In his 1949 book, The Origins and History of Consciousness, Erich Neumann, an analytical psychologist who has been described as Carl Jung’s most gifted student, fully recognised the battle of the human condition that took place when consciousness first emerged in our human ancestors; namely the battle between their already established non-understanding, ‘unconscious’, instinctual self and their newly emerging ‘conscious’, intellectual self. Since then this battle has been re-fought in each human’s life at the time of resignation, and as such the following account can also be applied to what occurs at resignation. Neumann wrote: ‘Whereas, originally, the opposites could function side by side without undue strain and without excluding one another, now, with the development and elaboration of the opposition between conscious and unconscious, they fly apart. That is to say, it is no longer possible for an object to be loved and hated at the same time. Ego and consciousness identify themselves in principle with one side of the opposition and leave the other in the unconscious, either preventing it from coming up at all, i.e., consciously suppressing it, or else repressing it, i.e., eliminating it from consciousness without being aware of doing so. Only deep psychological analysis can then discover the unconscious counterposition’ (p.117 of 493).

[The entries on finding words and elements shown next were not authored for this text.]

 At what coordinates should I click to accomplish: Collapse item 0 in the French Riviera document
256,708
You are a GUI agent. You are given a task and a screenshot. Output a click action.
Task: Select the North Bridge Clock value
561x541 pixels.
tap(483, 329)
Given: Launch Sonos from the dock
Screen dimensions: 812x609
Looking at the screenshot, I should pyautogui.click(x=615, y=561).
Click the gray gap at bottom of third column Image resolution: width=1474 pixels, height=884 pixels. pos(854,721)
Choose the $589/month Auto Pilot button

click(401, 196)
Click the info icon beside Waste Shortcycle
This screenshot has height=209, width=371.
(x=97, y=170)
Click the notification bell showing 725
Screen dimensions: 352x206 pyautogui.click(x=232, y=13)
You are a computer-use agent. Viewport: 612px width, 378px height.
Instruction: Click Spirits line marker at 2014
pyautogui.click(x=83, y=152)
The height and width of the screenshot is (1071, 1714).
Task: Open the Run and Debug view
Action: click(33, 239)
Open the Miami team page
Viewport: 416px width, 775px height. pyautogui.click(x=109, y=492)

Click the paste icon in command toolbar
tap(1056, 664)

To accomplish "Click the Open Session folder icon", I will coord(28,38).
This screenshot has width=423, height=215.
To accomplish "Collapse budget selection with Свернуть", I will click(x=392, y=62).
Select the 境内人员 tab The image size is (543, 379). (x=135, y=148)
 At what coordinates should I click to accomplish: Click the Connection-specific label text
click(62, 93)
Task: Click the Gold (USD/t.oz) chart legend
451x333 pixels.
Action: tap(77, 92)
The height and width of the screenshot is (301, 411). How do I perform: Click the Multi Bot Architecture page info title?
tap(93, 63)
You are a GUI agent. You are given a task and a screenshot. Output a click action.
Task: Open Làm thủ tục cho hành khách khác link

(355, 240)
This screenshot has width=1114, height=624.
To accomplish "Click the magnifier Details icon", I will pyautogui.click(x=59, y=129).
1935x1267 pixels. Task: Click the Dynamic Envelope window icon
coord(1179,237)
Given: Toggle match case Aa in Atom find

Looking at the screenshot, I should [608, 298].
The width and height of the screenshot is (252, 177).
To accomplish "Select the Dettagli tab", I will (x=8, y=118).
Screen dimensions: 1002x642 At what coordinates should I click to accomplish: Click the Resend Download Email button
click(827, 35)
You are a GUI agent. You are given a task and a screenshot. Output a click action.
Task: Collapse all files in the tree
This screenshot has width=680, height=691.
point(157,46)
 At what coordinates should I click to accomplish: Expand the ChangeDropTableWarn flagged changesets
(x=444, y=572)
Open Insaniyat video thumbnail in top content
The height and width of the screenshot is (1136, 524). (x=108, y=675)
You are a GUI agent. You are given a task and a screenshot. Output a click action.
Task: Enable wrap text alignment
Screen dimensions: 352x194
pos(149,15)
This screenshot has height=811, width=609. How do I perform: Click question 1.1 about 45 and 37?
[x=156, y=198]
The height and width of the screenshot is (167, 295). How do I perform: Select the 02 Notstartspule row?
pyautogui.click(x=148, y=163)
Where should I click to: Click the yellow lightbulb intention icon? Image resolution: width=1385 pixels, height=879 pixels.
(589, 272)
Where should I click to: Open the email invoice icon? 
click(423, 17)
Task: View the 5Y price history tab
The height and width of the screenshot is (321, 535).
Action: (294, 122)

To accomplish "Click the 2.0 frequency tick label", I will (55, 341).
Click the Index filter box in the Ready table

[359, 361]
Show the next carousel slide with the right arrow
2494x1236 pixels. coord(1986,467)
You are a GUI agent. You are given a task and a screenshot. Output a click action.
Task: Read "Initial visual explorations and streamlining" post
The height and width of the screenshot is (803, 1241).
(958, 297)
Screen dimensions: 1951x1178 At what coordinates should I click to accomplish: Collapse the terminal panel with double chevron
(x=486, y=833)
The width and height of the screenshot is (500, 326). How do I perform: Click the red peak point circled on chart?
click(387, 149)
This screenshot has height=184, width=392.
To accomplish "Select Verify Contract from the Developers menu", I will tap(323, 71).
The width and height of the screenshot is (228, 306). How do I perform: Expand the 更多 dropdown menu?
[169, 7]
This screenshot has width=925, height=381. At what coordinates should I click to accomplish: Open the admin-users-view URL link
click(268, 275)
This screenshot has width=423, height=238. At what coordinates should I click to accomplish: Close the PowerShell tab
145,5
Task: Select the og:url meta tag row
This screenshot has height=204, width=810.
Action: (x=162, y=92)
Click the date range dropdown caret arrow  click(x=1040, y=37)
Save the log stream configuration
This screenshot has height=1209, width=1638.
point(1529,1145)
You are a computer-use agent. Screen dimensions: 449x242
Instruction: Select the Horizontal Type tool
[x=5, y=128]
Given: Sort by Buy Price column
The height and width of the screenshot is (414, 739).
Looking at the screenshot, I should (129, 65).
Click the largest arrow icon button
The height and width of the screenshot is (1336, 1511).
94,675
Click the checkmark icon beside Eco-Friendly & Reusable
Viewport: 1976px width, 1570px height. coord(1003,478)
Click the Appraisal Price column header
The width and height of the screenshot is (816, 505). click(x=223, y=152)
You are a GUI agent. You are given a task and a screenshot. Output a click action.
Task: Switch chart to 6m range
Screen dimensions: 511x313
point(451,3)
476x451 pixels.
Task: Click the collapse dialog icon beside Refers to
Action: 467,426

While Neumann understood the essential conflict involved in the human condition he did not explain the reason for the conflict. That explanation is given in the preceding essay in the section, ‘How our soul became corrupted’. Essentially, while unconscious instincts can orientate animals’ behaviour so that they survive, the conscious intellect needs to understand cause and effect for it to be able to know how to behave. When the conscious intellect sets out to find understanding of existence, the already established instinctive orientations unwittingly, as it were, challenge that search, try to stop it, and a battle between the instinct and intellect, the ‘unconscious’ and ‘conscious’, arises. For any who are interested, I have written an essay about Neumann’s book, The Origins and History of Consciousness, which the WTM is happy to make available.

For Robert A. Johnson and Erich Neumann to have been so penetrating of the issue of the human condition they must be denial-free thinkers, contemporary scientist-prophets.